Director/Sole Director Director/Secretary

Sole Director and Sole Secretary

Dated this day of 2015.

19

INSTRUCTIONS FOR COMPLETING PROXY FORM

  1. A member entitled to attend and vote is entitled to appoint not more than two proxies.

  2. Where more than one proxy is appointed and that appointment does not specify the proportion or number of the member’s votes, each proxy may exercise half of the votes.

  3. A proxy need not be a member of the Company.

  4. If the member is a company it must execute under its Common Seal or otherwise in accordance with its Constitution.

LODGING YOUR PROXY FORM

To be valid, your proxy form (and any power of attorney under which it is signed) must be received at the address given below no later than 11.00am (WST) on Tuesday, 1 September 2015. Any proxy form received after that time will not be valid for the scheduled meeting.

In person:

Kin Mining NL 342 Scarborough Beach Road Osborne Park 6017

By mail:

Kin Mining NL 342 Scarborough Beach Road Osborne Park 6017

By email:

[email protected]

20

SCHEDULE 1 – TERMS AND CONDITIONS OF OPTIONS

The terms and conditions of the options are as follows:

  • (a) Each option entitles the holder to subscribe for and be allotted one ordinary fully paid share in the company.

  • (b) The Company will not apply for quotation of the Options on the ASX.

  • (c) The options are exercisable at $0.20 each.

  • (d) The options will expire on 31 August 2017 (the “ Expiry Date ”).

  • (e) The options are exercisable at any time on or prior to the Expiry Date by notice in writing to the directors of the Company accompanied by payment of the Exercise Price.
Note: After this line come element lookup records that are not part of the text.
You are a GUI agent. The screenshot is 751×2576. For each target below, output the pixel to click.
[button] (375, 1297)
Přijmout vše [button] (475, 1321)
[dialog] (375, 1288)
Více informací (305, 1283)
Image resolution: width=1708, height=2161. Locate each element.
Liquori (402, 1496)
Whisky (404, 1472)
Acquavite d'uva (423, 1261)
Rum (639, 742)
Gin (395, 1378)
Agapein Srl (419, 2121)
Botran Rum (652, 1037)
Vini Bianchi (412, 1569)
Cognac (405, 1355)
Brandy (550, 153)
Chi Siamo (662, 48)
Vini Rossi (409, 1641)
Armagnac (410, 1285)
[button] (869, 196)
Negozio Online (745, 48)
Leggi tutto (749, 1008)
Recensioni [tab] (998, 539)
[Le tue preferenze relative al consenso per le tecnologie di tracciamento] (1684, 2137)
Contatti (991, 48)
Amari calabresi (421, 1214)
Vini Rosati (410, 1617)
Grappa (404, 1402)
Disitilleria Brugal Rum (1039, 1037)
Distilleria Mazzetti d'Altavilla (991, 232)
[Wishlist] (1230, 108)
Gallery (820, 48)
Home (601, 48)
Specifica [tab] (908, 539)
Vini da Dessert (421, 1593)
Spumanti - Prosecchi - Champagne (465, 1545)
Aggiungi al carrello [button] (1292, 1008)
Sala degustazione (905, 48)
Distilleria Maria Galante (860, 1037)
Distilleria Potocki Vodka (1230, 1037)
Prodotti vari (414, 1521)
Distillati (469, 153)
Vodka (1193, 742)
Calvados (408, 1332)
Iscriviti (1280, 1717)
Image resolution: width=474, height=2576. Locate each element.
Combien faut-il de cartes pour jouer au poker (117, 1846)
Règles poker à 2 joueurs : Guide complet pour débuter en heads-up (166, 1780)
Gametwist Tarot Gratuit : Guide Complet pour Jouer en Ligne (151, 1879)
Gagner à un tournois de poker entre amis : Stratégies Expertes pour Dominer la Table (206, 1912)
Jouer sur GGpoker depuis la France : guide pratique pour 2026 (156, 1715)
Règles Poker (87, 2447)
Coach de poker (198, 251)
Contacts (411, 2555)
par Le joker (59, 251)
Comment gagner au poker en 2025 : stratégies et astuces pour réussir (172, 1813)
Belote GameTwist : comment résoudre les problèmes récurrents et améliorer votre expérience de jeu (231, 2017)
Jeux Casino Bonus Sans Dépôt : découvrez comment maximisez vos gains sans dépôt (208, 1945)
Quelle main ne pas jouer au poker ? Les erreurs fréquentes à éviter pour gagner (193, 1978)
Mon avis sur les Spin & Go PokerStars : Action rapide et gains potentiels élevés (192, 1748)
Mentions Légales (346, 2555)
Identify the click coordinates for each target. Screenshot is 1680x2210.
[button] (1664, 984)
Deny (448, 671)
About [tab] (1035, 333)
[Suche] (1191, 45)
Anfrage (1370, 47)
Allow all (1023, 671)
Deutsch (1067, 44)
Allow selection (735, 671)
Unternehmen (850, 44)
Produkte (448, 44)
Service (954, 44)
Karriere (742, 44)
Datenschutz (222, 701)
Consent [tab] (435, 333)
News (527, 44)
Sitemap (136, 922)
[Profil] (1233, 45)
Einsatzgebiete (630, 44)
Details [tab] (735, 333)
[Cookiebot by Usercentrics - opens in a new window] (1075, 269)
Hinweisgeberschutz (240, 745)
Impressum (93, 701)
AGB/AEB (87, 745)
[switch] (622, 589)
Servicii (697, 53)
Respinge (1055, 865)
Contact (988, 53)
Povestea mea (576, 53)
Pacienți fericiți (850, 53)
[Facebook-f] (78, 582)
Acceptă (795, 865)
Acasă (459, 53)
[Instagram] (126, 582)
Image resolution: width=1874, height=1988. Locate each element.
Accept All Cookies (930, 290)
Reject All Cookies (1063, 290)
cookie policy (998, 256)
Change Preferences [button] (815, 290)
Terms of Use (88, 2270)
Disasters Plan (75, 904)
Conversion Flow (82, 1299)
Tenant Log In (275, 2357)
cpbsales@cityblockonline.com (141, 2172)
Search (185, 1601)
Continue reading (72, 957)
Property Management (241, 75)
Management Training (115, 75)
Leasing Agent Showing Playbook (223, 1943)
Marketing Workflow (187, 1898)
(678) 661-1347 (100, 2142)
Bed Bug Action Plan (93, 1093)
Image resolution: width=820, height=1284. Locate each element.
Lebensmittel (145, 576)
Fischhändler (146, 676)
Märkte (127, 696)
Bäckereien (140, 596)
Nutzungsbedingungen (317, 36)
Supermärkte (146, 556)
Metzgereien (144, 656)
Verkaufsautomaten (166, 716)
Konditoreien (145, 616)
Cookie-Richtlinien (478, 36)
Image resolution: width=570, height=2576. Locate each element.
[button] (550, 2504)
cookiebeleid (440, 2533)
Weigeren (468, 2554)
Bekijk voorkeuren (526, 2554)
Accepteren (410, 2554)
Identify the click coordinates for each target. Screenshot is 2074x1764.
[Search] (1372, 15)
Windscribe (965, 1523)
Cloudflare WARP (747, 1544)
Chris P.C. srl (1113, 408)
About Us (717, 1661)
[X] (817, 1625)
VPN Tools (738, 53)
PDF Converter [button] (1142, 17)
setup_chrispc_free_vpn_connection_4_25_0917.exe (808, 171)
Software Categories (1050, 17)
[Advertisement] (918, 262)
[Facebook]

Options may be exercised in whole or in part, and if exercised in part, multiples of 20,000 must be exercised on each occasion.

  • (f) The options are freely transferable.

  • (g) All shares issued upon exercise of the options will rank pari passu in all respects with the company’s then existing ordinary fully paid shares. The company will apply for Official Quotation by the ASX of all shares issued upon exercise of the options.

  • (h) There are no participating rights or entitlements inherent in the options and holders will not be entitled to participate in new issues of capital offered to shareholders during the currency of the options. However, if from time to time on or prior to the Expiry Date the company makes an issue of new shares to the holders of ordinary fully paid shares, the company will send a notice to each holder of options at least nine (9) Business Days before the record date referable to that issue. This will give optionholders the opportunity to exercise their options prior to the date for determining entitlements to participate in any such issue.

  • (i) If from time to time on or prior to the Expiry Date the company makes an issue of shares to the holders of ordinary fully paid shares in the company by way of capitalisation of profits or reserves (a bonus issue ), then upon exercise of their options, optionholders will be entitled to have issued to them (in addition to the shares which would otherwise be issued to them upon such exercise) the number of shares of the class which would have been issued to them under that bonus issue ( bonus shares ) if on the record date for the bonus issue they had been registered as the holder of the number of shares of which they would have been registered as holder if, immediately prior to that date, they had duly exercised their options and the shares the subject of such exercise had been duly allotted and issued to them. The bonus shares will be paid up by the company out of profits or reserves (as the case may be) in the same manner as was applied in relation to the bonus issue and upon issue will rank pari passu in all respects with the other shares allotted upon exercise of the options.

  • (j) There is no right to a change in the exercise price of the options or to the number of shares over which the options are exercisable in the event of a new issue of capital (other than a bonus issue) during the currency of the options.

  • (k) In the event of any reorganisation of the issued capital of the company on or prior to the Expiry Date, the rights of an optionholder will be changed to the extent necessary to comply with the applicable ASX Listing Rules in force at the time of the reorganisation.